Raw data:
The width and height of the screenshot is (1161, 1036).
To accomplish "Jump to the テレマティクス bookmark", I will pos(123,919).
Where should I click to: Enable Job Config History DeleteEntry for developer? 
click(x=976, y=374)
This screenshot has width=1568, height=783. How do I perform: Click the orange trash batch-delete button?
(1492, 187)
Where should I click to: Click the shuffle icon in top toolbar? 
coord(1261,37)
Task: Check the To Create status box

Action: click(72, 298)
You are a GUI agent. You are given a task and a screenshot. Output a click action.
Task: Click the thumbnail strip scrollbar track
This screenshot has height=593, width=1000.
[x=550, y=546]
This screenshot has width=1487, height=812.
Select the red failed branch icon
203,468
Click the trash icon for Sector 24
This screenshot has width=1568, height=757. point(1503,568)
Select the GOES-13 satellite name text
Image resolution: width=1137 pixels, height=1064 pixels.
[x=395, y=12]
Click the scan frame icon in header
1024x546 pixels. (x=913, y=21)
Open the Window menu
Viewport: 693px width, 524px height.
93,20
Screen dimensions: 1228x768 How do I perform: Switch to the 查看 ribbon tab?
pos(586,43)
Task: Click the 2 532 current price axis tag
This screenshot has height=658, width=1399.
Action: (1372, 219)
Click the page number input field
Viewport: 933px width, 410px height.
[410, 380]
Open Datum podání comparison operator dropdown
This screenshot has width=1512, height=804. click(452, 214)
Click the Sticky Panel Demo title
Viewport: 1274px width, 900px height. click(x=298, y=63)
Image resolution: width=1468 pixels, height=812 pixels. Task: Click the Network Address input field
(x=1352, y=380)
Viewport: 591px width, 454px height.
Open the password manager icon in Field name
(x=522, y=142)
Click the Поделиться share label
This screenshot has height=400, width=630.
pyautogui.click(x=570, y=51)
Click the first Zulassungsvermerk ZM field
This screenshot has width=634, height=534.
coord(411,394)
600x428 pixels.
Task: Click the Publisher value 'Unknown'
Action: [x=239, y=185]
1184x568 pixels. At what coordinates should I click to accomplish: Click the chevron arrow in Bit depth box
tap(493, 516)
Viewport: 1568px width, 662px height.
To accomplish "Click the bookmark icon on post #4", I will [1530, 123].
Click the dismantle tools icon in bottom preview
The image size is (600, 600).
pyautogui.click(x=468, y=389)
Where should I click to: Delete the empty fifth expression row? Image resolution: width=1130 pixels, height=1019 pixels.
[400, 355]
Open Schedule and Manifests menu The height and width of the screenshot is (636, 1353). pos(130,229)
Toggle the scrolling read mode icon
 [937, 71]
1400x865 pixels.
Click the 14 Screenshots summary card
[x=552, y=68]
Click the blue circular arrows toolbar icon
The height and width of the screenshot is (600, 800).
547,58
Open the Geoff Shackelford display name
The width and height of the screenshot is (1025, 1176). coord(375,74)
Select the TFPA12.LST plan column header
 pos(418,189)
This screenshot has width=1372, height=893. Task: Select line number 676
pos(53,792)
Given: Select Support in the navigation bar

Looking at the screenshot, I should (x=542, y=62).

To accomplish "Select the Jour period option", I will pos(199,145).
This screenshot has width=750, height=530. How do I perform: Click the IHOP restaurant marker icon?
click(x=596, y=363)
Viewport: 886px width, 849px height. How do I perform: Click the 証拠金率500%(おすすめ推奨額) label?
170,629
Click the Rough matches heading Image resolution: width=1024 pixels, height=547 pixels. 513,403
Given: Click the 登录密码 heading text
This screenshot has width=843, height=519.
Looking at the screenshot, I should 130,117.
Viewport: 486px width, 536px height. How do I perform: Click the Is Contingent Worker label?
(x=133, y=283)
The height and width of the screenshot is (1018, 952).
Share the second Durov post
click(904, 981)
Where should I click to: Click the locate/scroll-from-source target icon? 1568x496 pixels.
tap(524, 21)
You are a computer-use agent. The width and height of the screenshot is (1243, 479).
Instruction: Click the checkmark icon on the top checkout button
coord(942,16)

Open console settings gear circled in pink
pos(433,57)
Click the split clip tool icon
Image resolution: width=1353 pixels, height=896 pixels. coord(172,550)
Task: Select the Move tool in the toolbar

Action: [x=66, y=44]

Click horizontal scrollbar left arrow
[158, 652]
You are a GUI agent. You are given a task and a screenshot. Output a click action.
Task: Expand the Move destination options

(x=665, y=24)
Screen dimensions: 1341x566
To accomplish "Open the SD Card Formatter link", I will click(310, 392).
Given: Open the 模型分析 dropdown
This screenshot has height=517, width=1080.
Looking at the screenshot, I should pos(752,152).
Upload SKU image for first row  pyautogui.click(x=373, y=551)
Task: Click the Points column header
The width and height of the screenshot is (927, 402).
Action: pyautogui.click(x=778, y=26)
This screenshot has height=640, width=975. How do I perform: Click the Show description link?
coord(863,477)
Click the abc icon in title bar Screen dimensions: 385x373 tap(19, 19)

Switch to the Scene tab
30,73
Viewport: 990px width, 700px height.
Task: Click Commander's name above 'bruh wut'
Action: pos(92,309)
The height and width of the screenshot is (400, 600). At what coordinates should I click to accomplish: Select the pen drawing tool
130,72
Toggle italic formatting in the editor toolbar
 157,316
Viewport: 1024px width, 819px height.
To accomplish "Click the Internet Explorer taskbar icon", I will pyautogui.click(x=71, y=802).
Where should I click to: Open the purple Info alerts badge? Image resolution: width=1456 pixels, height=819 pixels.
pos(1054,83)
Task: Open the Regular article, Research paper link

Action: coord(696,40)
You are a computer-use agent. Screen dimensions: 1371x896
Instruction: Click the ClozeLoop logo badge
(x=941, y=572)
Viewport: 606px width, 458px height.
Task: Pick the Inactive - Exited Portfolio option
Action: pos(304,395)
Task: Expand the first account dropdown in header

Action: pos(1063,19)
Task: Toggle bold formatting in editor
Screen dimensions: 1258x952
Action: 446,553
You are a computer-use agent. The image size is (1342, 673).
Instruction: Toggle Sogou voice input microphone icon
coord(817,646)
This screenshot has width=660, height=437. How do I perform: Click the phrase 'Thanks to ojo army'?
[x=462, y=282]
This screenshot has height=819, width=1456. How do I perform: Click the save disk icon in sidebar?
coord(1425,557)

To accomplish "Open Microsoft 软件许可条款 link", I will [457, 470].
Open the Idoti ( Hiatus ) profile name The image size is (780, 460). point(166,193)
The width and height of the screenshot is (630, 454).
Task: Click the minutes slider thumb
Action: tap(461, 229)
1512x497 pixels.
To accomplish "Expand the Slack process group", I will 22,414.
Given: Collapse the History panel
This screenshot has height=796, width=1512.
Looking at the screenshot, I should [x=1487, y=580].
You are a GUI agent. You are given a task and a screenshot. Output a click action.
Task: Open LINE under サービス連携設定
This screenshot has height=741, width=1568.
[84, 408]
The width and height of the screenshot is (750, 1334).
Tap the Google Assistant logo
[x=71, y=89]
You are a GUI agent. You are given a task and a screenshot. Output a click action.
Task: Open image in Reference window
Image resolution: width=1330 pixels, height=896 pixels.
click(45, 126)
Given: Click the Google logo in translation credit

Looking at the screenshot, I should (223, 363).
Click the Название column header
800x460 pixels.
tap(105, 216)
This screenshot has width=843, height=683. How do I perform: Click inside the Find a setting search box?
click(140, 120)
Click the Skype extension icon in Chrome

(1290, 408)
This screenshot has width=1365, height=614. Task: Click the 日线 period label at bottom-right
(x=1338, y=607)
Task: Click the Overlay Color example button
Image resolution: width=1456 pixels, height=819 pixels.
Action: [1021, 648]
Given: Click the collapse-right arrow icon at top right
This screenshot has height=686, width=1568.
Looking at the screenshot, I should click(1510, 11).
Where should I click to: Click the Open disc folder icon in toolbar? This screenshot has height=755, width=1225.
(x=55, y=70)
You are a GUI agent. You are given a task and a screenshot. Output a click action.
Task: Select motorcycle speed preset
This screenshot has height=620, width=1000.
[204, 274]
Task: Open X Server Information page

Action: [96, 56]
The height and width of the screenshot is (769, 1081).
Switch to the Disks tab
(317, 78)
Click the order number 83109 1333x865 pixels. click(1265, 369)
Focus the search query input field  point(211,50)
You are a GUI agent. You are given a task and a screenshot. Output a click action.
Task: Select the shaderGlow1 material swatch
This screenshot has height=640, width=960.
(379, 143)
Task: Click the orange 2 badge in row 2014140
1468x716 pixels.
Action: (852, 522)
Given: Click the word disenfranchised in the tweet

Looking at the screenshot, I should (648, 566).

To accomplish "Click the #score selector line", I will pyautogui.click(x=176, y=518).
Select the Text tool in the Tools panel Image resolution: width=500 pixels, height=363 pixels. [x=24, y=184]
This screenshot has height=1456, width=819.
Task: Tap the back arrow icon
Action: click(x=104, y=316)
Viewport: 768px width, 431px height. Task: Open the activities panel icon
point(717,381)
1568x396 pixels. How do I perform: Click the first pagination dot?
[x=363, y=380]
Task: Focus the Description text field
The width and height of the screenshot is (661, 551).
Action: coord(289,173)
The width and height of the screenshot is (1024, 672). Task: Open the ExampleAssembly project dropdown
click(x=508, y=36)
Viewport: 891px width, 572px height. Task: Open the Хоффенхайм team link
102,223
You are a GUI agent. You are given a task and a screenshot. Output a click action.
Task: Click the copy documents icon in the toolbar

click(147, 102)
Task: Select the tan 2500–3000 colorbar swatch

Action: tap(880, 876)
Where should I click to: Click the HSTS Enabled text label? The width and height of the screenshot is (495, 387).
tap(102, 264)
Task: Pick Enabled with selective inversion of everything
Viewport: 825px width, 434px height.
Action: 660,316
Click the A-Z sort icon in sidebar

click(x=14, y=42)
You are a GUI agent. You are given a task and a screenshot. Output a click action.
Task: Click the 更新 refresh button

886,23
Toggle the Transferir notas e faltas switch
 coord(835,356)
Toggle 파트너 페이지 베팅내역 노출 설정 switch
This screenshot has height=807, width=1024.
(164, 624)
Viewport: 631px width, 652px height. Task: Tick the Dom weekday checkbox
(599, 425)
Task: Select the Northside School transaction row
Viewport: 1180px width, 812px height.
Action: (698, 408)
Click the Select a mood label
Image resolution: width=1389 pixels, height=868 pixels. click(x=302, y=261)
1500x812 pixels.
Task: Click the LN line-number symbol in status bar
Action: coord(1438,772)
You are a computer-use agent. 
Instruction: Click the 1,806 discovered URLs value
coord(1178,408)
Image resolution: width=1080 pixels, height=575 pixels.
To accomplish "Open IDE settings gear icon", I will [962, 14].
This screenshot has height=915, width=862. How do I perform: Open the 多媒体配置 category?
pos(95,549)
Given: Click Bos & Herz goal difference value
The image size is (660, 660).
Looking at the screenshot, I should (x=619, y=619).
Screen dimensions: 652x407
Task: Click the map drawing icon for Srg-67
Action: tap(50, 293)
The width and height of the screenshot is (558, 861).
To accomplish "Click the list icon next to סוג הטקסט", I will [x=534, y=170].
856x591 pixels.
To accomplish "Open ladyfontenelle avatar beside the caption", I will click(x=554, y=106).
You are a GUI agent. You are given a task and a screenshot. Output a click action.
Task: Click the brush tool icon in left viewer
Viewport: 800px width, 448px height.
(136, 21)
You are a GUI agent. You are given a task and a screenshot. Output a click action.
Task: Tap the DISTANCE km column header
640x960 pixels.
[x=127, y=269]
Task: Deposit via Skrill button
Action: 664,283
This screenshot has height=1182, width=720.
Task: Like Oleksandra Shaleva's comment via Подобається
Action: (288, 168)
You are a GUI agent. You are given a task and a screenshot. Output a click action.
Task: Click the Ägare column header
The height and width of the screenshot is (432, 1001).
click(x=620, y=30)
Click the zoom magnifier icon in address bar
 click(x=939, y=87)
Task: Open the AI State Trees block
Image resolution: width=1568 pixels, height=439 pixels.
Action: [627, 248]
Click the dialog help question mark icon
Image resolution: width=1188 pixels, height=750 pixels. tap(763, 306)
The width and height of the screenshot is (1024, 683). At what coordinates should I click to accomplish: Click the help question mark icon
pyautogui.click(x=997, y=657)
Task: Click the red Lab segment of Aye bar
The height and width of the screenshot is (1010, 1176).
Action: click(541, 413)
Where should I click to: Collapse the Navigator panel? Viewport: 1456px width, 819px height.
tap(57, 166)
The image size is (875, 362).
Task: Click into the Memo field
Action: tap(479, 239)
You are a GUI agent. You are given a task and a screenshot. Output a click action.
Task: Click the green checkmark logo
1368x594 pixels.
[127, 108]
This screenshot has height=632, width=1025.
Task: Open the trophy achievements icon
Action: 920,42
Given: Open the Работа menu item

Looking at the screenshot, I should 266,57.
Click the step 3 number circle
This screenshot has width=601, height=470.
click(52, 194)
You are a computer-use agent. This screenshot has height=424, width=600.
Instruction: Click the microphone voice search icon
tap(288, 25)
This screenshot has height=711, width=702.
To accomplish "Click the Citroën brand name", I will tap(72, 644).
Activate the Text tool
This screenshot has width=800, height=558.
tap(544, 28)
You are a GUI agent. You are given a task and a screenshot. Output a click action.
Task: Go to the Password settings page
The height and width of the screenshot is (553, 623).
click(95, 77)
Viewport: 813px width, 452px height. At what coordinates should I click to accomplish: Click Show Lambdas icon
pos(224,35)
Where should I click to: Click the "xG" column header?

What you have to do:
Using the listing above, show every line that includes the string "heading".

Reply to the task:
Click the Rough matches heading Image resolution: width=1024 pixels, height=547 pixels. 513,403
Given: Click the 登录密码 heading text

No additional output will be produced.